EECS 523: Digital Integrated Technology

Integration density and performance of digital integrated circuits have undergone an astounding revo­lution in the last several decades. For both logic IC’s and memories, integration complexity and density has doubled every ~2 years, inline with Gordon Moore’s famed “law.” Although innovative circuit and system design can account for some of the accompanying performance increases, technology has been the main driving force. This course will examine the process technol­ogy that has enabled the digital revolution and investigate new technologies aimed at sustaining the current rate of progress in digital integrated circuits. The goal is to achieve a working knowledge of the driving and limiting factors of the design techniques employed, and of likely future trends.

Lab: There is no lab associated with this course.

Team project: Team of two or more students will be formed. The team is expected to do the device or/and process simulations using Silvaco or Cadence simulator. All selected topics will be related to digital IC technology.

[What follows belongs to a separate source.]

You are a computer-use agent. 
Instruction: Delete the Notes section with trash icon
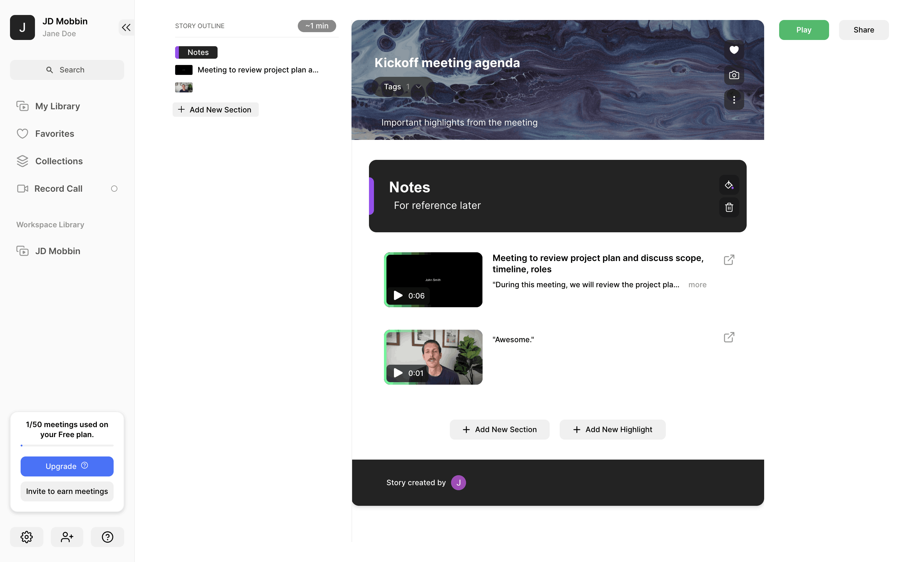pyautogui.click(x=729, y=207)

Textbook: Y. Taur and T.H. Ning, Fundamentals of Modern VLSI Devices, 2nd edition, Cambridge, 2009

Syllabus / class outline:

  1. Introduction
  2. Long channel MOSFETs
  3. Nano-scale CMOS process technology
  4. Short-channel MOSFETs
  5. CMOS device design and performance factors
  6. MOSFET scaling and technological solutions
  7. SOI field-effect transistors
  8. Fin-FETs structures, electrical characteristics, and process technology
  9. Nano-sheets FETs in a gate-all-around (GAAFET) configuration
  10. Nanowire FETs
  11. Process parameter variability and electrical reliabilities of MOSFETs
  12. Application of MOSFETs into digital circuits